We regulate other activities that are deemed injurious such as alcohol and drug use. We have an ongoing robust debate about about assisted suicide and the right to die. So, as a society, we do cherish life. Yet, we do not prohibit people from taking great risks with their lives. We do not outlaw cave diving, a notoriously dangerous activity, nor BASE jumping, although jumping off of public buildings and in National Parks is usually prohibited. Should we outlaw these activities because they have a high mortality rate? Should we ban flying in a wingsuit?

Or are these men and few women who takes these great risks really our own proxies for living life on the edge?

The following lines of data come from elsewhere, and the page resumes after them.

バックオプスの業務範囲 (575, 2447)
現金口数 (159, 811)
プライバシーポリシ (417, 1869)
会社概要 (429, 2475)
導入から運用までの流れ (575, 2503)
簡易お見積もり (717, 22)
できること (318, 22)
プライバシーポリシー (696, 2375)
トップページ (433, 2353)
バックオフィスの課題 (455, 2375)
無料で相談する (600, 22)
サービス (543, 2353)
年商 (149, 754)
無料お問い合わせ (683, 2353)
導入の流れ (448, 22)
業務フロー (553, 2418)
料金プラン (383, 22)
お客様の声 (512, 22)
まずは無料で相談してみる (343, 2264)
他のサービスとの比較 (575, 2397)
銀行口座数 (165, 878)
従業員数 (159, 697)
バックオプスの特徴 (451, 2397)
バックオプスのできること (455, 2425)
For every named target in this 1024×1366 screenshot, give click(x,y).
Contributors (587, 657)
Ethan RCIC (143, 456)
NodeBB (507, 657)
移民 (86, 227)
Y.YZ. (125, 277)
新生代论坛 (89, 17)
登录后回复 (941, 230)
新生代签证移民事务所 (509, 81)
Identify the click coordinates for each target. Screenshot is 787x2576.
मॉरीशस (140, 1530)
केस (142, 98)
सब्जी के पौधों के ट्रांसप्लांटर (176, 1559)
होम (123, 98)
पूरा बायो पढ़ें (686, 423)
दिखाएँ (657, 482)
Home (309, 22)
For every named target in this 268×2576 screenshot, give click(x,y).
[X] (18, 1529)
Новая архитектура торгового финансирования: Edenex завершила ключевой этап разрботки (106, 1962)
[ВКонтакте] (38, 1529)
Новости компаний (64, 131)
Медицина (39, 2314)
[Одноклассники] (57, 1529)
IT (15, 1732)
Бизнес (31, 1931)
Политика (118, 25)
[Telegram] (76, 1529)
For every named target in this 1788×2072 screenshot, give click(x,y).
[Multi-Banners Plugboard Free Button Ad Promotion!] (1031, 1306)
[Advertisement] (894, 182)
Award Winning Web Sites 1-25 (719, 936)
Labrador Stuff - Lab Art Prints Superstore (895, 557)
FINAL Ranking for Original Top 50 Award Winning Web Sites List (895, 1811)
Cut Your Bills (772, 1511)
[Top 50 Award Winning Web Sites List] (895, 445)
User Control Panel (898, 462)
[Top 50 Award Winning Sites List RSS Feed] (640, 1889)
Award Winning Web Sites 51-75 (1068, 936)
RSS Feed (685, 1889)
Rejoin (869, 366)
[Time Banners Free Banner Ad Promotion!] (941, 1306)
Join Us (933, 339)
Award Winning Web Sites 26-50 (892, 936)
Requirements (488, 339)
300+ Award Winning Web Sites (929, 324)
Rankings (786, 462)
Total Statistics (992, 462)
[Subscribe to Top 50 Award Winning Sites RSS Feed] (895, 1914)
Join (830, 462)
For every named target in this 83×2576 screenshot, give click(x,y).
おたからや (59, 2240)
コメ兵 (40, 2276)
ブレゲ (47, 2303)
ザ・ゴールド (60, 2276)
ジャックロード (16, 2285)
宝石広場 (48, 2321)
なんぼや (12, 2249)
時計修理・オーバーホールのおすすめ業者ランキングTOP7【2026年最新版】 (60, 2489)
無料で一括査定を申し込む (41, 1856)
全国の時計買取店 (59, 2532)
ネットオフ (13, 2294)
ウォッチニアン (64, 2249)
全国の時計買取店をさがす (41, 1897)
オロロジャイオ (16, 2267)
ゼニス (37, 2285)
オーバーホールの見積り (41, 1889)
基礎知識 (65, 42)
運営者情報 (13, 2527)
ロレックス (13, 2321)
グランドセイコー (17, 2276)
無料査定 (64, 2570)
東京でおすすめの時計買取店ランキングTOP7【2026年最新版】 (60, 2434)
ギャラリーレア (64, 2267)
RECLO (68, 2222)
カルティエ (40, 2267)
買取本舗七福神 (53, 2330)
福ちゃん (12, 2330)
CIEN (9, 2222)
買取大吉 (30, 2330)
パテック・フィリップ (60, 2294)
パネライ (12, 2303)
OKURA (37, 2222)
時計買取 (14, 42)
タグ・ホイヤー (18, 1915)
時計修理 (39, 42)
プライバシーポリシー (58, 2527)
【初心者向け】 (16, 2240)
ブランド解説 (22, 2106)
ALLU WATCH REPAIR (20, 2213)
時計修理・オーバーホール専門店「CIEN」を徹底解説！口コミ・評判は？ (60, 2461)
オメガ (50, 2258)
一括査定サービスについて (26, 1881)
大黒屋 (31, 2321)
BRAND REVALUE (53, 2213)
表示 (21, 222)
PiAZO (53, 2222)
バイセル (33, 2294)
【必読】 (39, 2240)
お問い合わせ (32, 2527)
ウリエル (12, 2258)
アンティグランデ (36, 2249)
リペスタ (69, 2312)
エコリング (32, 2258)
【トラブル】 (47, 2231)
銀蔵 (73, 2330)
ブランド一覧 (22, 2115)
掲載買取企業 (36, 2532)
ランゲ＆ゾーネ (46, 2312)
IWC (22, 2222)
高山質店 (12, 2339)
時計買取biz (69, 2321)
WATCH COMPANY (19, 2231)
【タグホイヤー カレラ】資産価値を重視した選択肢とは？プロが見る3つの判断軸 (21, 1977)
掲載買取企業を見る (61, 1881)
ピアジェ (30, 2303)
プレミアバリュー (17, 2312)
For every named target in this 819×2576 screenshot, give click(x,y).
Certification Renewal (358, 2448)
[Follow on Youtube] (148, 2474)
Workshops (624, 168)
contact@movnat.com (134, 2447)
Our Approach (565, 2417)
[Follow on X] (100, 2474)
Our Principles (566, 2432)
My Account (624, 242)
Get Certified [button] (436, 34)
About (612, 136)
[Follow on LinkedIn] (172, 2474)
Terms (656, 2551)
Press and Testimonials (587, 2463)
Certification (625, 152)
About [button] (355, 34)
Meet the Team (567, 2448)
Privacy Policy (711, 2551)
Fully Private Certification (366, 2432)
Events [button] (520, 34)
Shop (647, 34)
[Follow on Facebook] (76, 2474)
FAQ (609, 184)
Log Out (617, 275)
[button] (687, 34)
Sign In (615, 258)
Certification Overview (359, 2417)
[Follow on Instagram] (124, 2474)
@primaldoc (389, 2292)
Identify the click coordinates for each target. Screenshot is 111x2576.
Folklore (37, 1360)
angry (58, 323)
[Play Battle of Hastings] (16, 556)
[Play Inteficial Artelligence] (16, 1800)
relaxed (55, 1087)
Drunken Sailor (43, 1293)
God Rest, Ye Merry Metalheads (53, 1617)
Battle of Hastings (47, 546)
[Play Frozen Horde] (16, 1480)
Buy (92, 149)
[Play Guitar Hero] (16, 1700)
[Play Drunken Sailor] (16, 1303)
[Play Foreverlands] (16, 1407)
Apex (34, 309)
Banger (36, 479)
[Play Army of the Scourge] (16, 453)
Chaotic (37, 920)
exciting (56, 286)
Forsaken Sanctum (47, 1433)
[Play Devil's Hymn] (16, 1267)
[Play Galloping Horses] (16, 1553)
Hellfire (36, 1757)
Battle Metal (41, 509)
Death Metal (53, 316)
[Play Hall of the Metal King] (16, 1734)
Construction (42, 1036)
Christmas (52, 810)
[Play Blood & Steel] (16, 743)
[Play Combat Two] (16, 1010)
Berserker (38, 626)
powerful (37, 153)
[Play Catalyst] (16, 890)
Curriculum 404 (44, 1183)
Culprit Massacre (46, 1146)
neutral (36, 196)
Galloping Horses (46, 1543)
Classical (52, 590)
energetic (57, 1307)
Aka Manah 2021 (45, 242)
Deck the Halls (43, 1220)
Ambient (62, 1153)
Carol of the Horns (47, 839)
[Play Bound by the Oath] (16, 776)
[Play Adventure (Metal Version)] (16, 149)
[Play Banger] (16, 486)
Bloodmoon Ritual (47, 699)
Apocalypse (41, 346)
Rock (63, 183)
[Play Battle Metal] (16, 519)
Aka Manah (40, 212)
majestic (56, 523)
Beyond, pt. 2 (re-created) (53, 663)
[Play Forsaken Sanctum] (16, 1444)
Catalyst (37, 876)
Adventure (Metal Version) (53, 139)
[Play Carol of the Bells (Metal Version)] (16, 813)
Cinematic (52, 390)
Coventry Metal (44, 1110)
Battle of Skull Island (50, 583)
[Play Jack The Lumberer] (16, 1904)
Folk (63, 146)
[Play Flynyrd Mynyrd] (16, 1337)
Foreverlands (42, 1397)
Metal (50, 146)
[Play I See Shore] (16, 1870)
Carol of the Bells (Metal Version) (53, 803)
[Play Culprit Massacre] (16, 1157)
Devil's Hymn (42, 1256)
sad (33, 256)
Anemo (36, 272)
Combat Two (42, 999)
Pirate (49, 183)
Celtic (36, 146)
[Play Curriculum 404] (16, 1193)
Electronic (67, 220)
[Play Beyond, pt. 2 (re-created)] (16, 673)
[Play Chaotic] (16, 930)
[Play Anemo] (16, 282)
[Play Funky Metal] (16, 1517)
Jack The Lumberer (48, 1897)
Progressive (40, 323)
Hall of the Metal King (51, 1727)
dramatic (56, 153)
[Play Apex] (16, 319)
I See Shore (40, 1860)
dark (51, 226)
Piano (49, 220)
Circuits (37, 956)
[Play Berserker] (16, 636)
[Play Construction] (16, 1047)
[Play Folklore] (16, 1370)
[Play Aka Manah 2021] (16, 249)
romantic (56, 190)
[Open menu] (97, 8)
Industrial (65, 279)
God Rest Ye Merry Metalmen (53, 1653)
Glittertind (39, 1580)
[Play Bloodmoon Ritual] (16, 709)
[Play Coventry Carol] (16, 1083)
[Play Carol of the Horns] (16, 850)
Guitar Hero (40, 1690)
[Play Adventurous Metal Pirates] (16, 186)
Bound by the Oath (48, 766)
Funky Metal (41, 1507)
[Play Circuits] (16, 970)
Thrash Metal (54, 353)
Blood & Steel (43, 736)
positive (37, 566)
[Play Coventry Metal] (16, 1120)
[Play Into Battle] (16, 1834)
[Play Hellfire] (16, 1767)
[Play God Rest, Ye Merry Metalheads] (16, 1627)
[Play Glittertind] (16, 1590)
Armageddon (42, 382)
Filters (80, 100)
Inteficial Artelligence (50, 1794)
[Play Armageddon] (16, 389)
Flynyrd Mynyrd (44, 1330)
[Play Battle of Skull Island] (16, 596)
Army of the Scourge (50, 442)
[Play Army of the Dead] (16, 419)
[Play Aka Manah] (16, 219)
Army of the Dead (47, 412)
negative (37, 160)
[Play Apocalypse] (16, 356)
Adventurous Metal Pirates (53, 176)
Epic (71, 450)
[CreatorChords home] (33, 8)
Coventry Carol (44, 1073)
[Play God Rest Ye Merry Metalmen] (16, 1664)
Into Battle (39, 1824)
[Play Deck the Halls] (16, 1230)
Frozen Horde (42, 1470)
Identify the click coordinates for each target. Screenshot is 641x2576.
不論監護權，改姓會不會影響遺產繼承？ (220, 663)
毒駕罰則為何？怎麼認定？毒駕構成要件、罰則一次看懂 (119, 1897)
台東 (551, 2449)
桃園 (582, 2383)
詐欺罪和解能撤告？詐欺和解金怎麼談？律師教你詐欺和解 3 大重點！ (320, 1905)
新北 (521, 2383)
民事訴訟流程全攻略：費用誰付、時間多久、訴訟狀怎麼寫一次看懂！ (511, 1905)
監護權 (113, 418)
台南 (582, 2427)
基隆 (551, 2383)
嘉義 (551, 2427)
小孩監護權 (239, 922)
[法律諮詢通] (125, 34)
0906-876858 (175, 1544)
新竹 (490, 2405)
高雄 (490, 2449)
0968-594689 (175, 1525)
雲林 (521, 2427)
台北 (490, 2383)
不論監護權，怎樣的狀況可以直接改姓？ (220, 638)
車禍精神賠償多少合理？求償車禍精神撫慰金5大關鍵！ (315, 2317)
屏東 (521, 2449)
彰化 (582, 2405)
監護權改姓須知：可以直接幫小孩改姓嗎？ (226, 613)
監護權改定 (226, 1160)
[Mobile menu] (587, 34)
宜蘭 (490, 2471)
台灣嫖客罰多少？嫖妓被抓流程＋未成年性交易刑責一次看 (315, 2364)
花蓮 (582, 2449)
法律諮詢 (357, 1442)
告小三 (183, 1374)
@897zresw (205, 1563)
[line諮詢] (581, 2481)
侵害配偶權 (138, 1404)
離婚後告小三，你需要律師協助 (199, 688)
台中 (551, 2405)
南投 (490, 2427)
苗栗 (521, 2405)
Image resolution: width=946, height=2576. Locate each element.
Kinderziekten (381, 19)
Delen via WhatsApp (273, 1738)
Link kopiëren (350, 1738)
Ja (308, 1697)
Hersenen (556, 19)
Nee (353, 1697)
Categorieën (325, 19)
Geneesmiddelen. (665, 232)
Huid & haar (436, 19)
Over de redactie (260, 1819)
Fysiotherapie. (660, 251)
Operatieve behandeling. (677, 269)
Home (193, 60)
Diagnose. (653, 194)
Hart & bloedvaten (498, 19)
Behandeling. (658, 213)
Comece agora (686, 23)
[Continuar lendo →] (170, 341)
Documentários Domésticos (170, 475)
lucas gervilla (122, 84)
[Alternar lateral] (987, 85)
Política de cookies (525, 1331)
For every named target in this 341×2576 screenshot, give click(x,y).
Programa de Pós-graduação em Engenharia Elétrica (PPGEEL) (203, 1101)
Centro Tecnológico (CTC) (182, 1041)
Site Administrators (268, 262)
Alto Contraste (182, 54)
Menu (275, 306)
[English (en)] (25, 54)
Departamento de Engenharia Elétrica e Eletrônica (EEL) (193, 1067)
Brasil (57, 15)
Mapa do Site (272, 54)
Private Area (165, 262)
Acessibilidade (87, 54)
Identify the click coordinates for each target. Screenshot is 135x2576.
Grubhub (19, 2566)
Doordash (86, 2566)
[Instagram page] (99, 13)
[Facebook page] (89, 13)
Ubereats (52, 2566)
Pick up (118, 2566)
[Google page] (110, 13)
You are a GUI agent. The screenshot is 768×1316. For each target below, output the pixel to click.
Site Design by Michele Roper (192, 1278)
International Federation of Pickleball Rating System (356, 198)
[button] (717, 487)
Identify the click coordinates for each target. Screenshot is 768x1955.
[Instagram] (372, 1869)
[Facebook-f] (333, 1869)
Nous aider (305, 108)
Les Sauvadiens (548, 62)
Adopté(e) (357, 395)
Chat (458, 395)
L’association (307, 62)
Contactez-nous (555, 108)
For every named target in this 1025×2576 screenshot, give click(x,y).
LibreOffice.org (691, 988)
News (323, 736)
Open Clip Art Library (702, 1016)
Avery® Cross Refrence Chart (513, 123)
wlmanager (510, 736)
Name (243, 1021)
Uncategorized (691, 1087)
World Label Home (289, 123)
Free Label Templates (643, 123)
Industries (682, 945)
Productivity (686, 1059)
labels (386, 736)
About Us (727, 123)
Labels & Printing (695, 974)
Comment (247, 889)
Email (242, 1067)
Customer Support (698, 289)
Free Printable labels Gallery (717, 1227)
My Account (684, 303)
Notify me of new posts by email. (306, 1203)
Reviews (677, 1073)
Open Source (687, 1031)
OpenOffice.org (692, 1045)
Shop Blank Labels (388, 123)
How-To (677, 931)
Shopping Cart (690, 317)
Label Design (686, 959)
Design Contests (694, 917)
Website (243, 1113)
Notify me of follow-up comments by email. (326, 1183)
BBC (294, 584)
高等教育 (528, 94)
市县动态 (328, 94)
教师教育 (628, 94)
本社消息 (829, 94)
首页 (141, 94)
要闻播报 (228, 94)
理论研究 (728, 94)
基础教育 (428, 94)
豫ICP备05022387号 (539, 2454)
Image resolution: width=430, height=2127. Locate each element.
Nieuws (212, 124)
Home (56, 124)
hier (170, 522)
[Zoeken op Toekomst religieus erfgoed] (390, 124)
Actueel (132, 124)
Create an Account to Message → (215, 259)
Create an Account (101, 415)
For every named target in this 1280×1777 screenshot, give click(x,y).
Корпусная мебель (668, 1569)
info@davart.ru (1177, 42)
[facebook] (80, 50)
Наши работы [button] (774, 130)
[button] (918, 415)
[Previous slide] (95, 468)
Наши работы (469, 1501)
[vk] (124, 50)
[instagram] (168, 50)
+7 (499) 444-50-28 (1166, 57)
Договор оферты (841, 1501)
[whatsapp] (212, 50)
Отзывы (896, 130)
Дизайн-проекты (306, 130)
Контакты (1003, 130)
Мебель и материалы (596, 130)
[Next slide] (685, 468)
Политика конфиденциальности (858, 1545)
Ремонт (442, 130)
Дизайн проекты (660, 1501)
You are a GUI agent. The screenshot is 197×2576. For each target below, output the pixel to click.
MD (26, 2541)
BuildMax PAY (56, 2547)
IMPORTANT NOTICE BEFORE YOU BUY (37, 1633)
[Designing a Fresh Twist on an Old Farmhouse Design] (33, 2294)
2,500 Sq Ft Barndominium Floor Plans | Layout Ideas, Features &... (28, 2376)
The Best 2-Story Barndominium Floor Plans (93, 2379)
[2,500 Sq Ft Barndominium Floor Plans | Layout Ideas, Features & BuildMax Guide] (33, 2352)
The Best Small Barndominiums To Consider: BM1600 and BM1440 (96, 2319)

Do their successful wing suit flights and leaps from space give us a unique moment of satiety about all that life can be, and than when they die, their death coaxes a hushed sigh of relief from deep in our throats that, “yes” we were right to avoid risk, to continue in our quotidien lives, lest we end up in pieces on the valley floor?

Unlike Dean Potter and Graham Hunt, who have now passed on, and others like them still alive (the free climber Alex Honnold comes to mind) and many others out of the public view, few among us have a passion we are willing to die for. I am envious of the person who has a passion so fierce he will follow it at all costs. But even if I had such a calling I would deem it unfair to heap that cost on family and loved ones who ultimately and for the duration of their lives will pay a big part of the price. It certainly seems unfair, selfish actually, to bequest that burden on one’s young children.  But at the same time, it is not in the purview of society to forbid people from exploring their limits as long as they are not actively doing harm to others.

But Potter’s life and death at the very least should cause us each to seek out passions in our lives, be they great or small.  And hopefully they are passions we are willing to live for and passions which ennoble the spirit and soothe the soul.